A common reason for the error you report is that the program doesn't find the file it is trying to open. Sometimes your assumptions about the directory in which the program looks for files at run-time will be wrong.
Try:
using the err= option in the open statement to write code to deal gracefully with a missing file; without this the program crashes, as you have observed;
or
using the inquire statement to figure out whether the file exists where your program is looking for it.

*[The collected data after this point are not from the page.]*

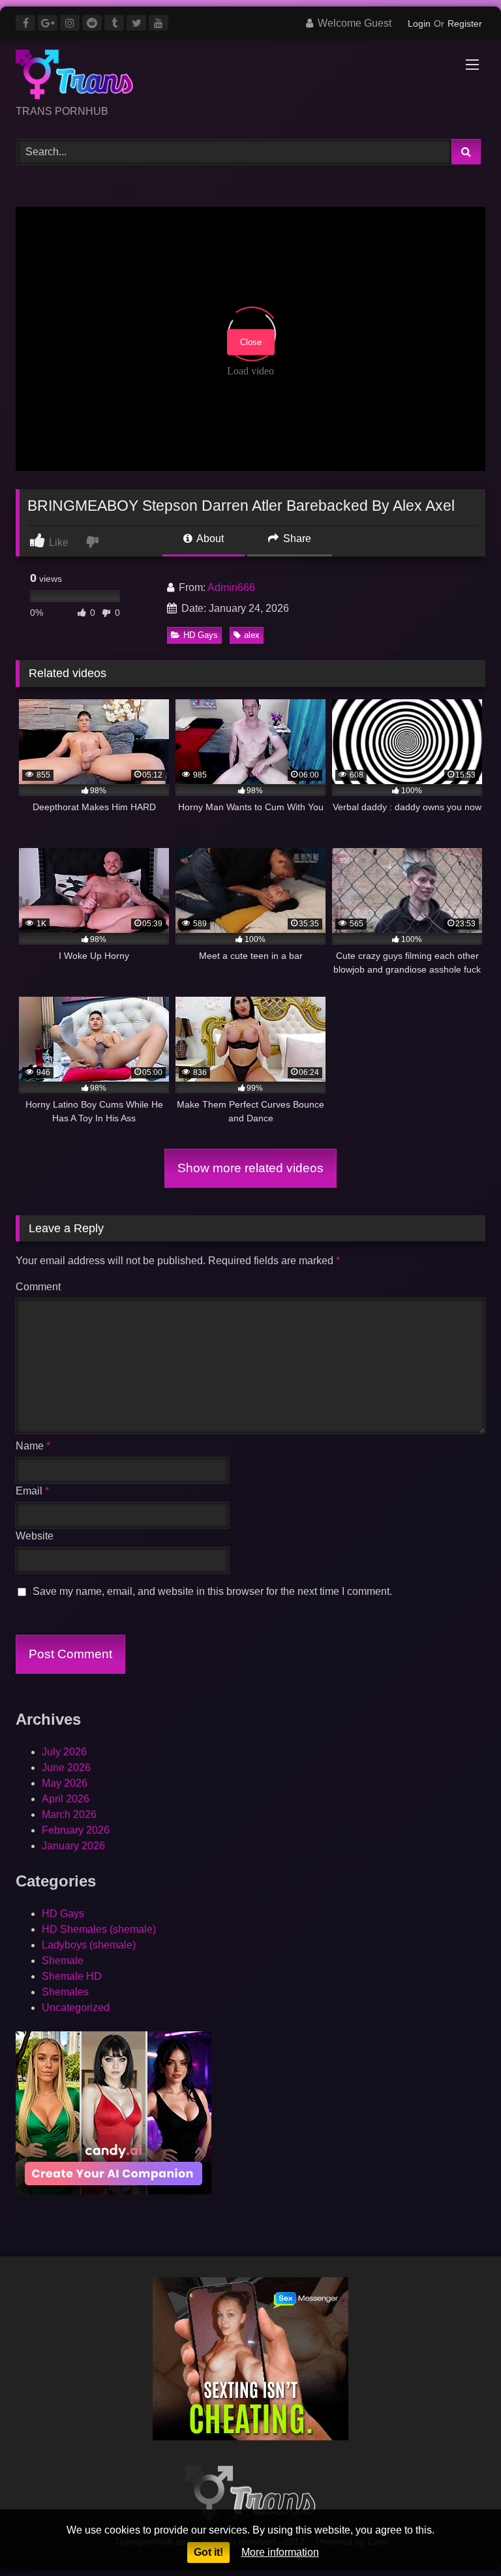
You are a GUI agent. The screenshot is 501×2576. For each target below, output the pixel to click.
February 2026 (76, 1830)
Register (465, 23)
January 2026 (73, 1845)
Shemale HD (72, 1976)
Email (32, 1490)
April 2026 (65, 1798)
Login (419, 23)
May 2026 (64, 1783)
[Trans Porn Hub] (250, 77)
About (209, 538)
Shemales (65, 1991)
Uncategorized (76, 2007)
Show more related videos (250, 1168)
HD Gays (200, 635)
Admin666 (231, 587)
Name (33, 1445)
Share (296, 538)
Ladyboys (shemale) (89, 1944)
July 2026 (64, 1751)
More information (280, 2552)
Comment (38, 1286)
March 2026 (69, 1814)
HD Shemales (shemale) (99, 1929)
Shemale (63, 1960)
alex (252, 635)
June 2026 (66, 1767)
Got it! (208, 2552)
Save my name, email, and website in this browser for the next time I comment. (212, 1591)
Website (34, 1535)
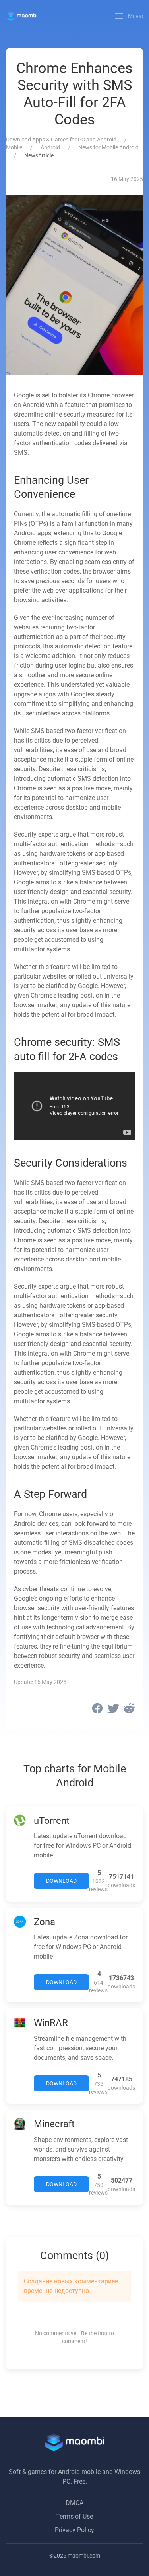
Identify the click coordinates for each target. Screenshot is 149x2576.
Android (50, 147)
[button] (129, 16)
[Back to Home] (21, 16)
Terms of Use (74, 2516)
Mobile (14, 147)
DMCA (74, 2503)
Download (61, 1881)
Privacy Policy (74, 2530)
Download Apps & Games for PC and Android (61, 139)
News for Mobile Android (108, 147)
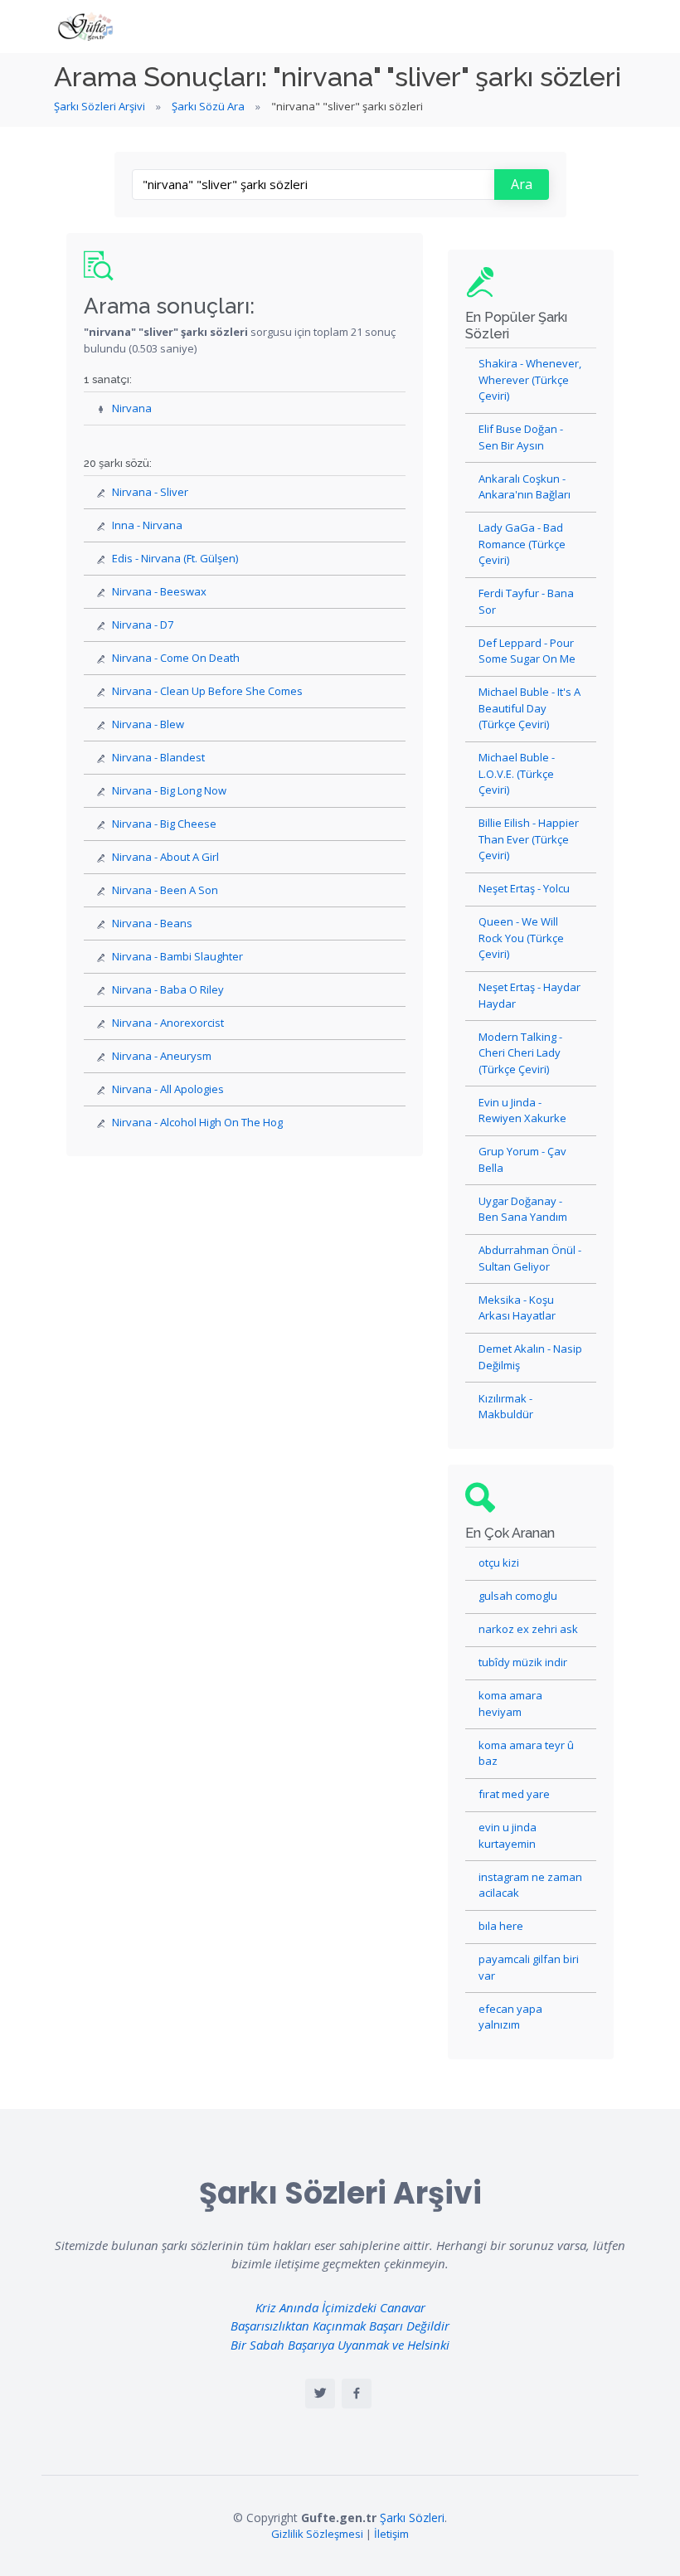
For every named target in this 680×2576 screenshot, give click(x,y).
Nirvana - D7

You can check when a file has ended. It is done with the option IOSTAT for read statement.
Try:
Function Load_Names()
character(len=30) :: Staff_Name(65)
integer :: i = 1
integer :: iostat
open(unit=10, file="Staff_Names.txt")
do while(i < 65)
read(10,*, IOSTAT=iostat) Staff_Name(i)
if( iostat < 0 )then
write(6,'(A)') 'Warning: File containts less than 65 entries'
exit
else if( iostat > 0 )then
write(6,'(A)') 'Error: error reading file'
stop
end if
print*, Staff_Name(i)
i = i + 1
end do
close(10)
end Function Load_Names
Using Fortran 2003 standard, one can do the following to check if the end of file is reached:
use :: iso_fortran_env
character(len=1024) :: line
integer :: u1,stat
open (newunit=u1,action='read',file='input.dat',status='old')
ef: do
read(u1,'A',iostat=stat) line
if (stat == iostat_end) exit ef ! end of file
...
end do ef
close(u1)
Thanks for all your help i did fix the code:
Function Load_Names(Staff_Name(65))!Loads Staff Names
character(len=30) :: Staff_Name(65)
integer :: i = 1
open(unit=10, file="Staff_Names.txt", status='old', action='read')!opens file for reading
do while(i < 66)!Sets Set_Name() equal to the file one string at a time
read(10,*,end=100) Staff_Name(i)
i = i + 1
end do
100 close(10)!closes file
return!returns Value
end Function Load_Names
I needed to change read(10,*) to read(10,*,END=100)
so it knew what to do when it came to the end the file
as it was in a loop I assume.
Then your problem was that your file was a row vector, and it was likely
giving you this error immediately after reading the first element, as #M.S.B. was suggesting.
If you have a file with a NxM matrix and you read it in this way (F77):
DO i=1,N
DO j=1,M
READ(UNIT,*) Matrix(i,j)
ENDDO
ENDDO
it will load the first column of your file in the first row of your matrix and will give you an error as soon as it reaches the end of the file's first column, because the loop enforces it to read further lines and there are no more lines (if N<M when j=N+1 for example). To read the different columns you should use an implicit loop, which is why your solution worked:
DO i=1,N
READ(UNIT,*) (Matrix(i,j), j=1,M)
ENDDO
I am using GNU Fortran 5.4.0 on the Ubuntu system 16.04. Please check your file if it is the right one you are looking for, because sometimes files of the same name are confusing, and maybe one of them is blank. As you may check the file path if it is in the same working directory.